======== Data provided ========

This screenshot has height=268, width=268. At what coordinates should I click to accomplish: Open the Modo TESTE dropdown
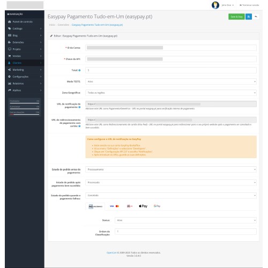click(171, 81)
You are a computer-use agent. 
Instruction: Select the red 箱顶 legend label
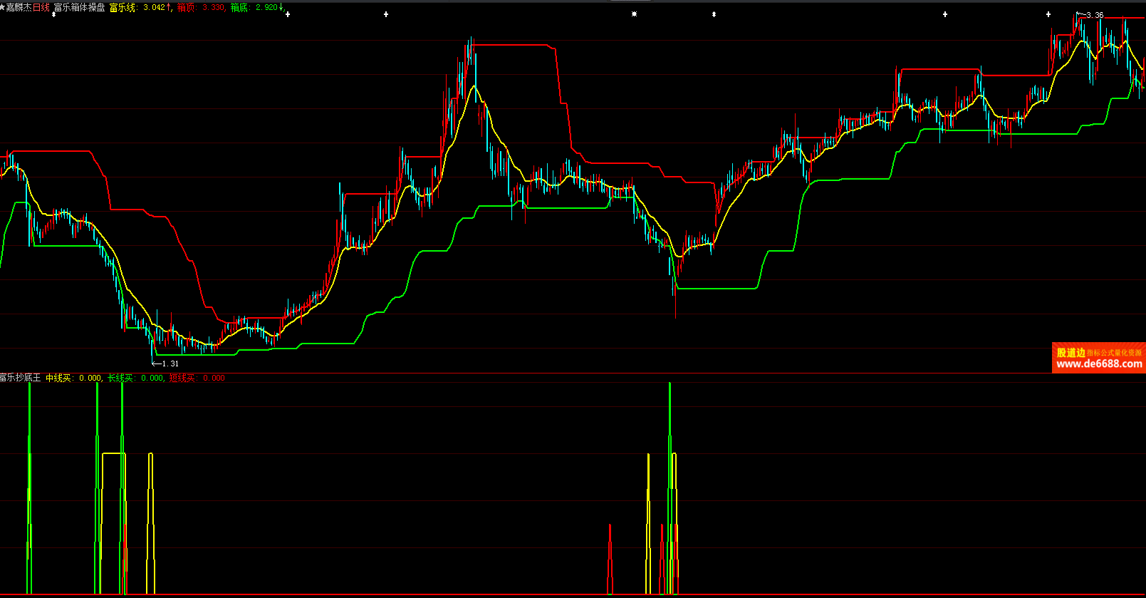(x=186, y=7)
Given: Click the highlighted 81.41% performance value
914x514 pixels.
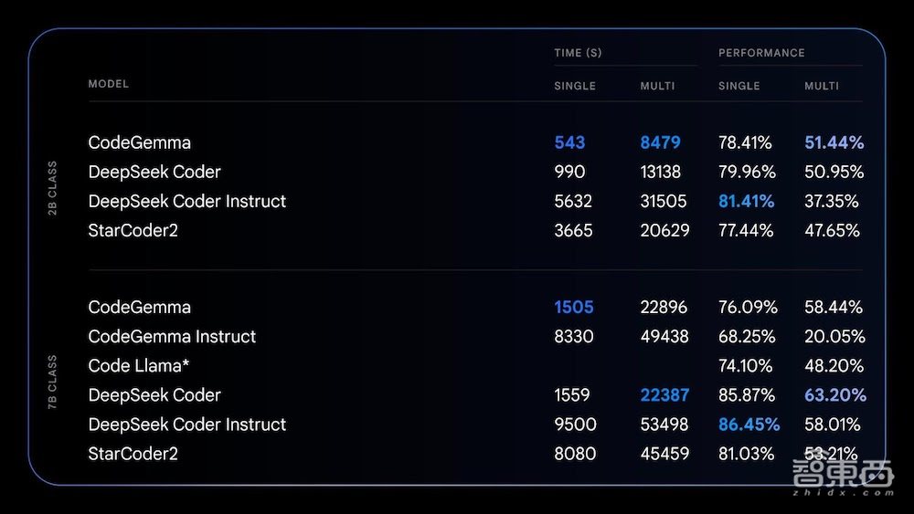Looking at the screenshot, I should [746, 202].
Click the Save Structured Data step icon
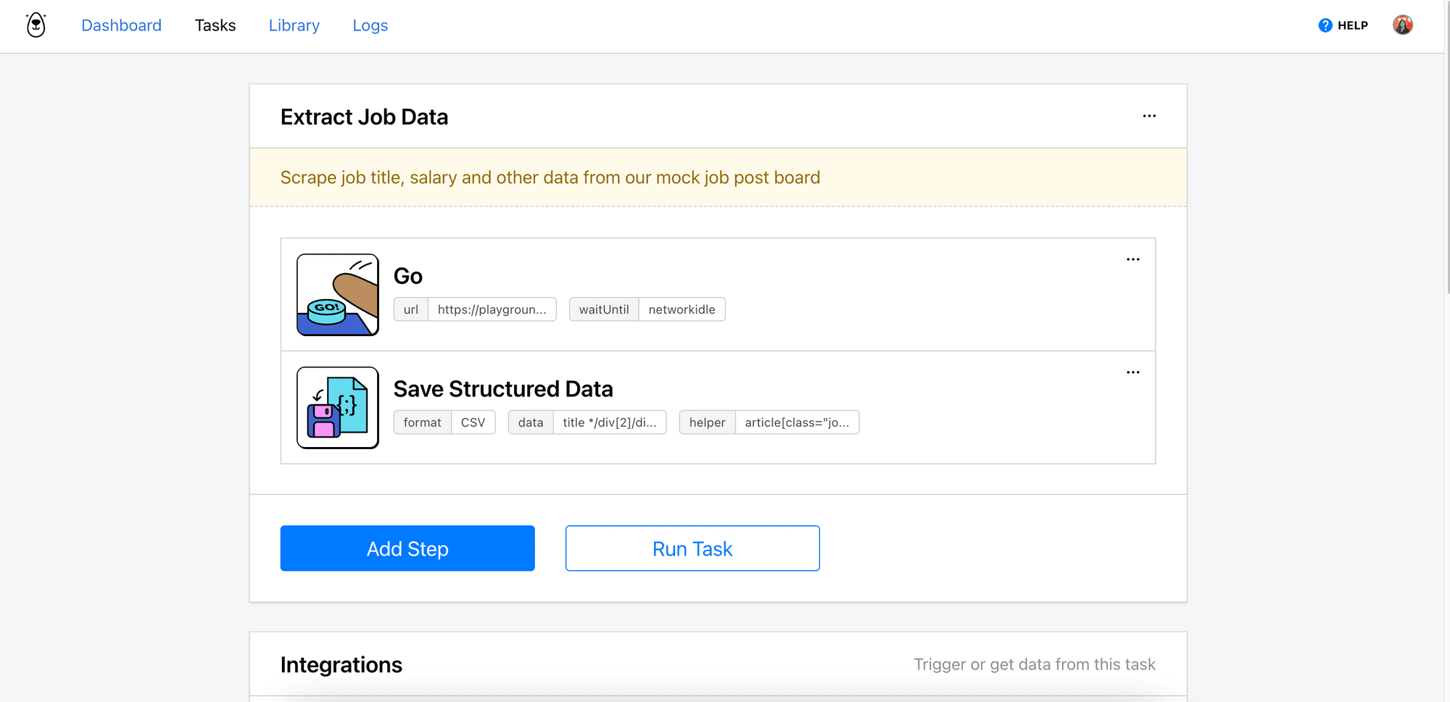1450x702 pixels. (x=337, y=408)
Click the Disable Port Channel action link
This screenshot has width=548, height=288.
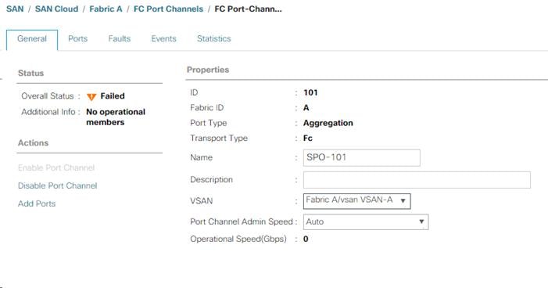click(57, 185)
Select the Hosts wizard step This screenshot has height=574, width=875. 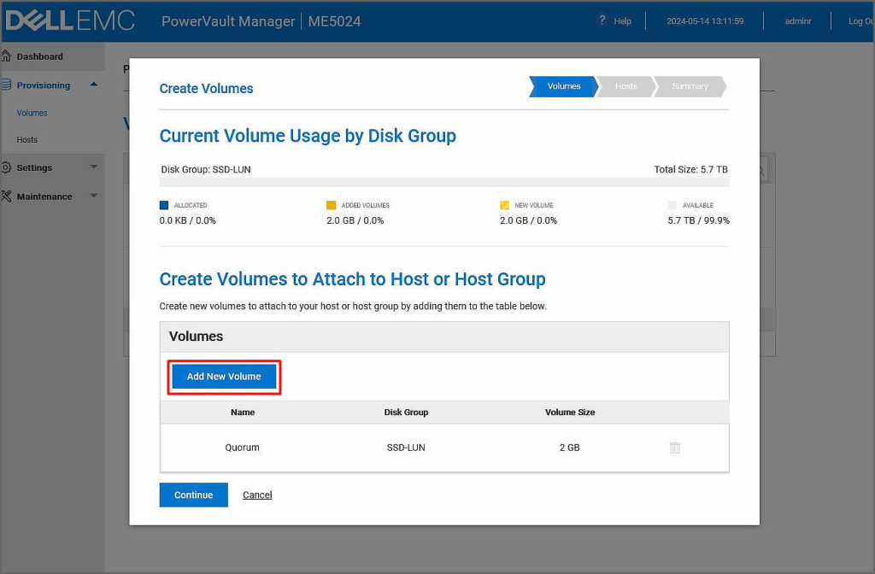click(x=625, y=86)
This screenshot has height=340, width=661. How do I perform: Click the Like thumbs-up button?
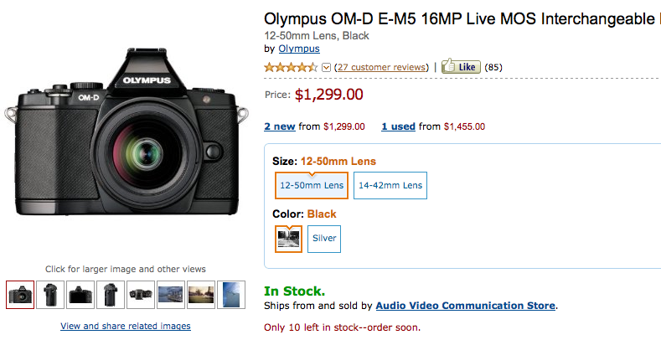pyautogui.click(x=461, y=66)
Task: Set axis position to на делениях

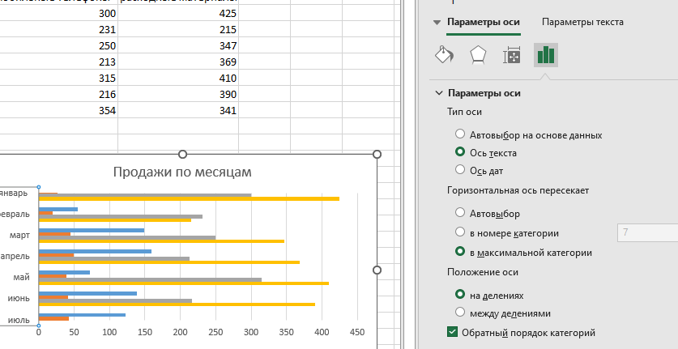Action: pyautogui.click(x=460, y=295)
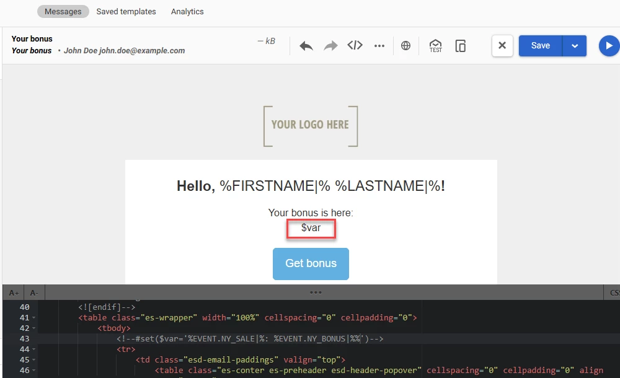620x378 pixels.
Task: Click the undo arrow icon
Action: (306, 46)
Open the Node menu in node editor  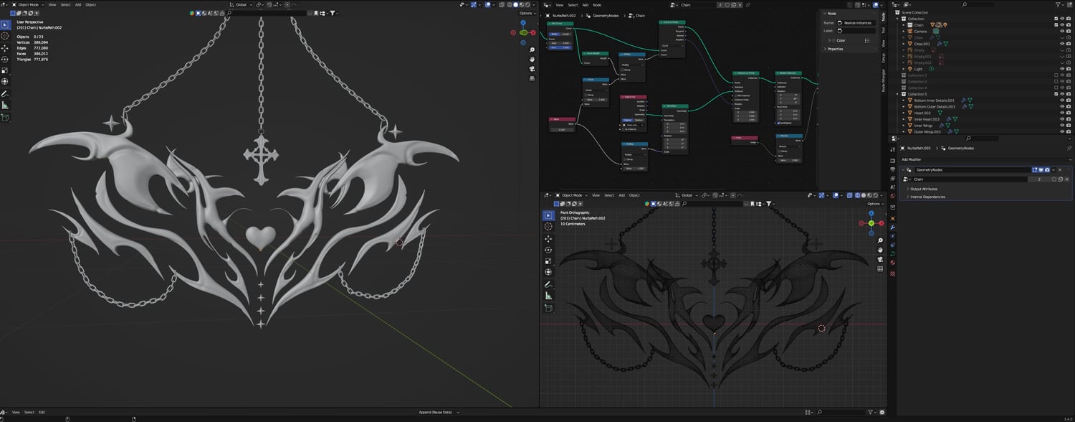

========

A faithful copy is needed of the lines from the one containing "Task: Set axis position to на делениях" through the last line of the data above, with pictures left out.

(Answer section)
Task: Set axis position to на делениях

Action: pyautogui.click(x=460, y=295)
620x378 pixels.
Task: Click the undo arrow icon
Action: (306, 46)
Open the Node menu in node editor  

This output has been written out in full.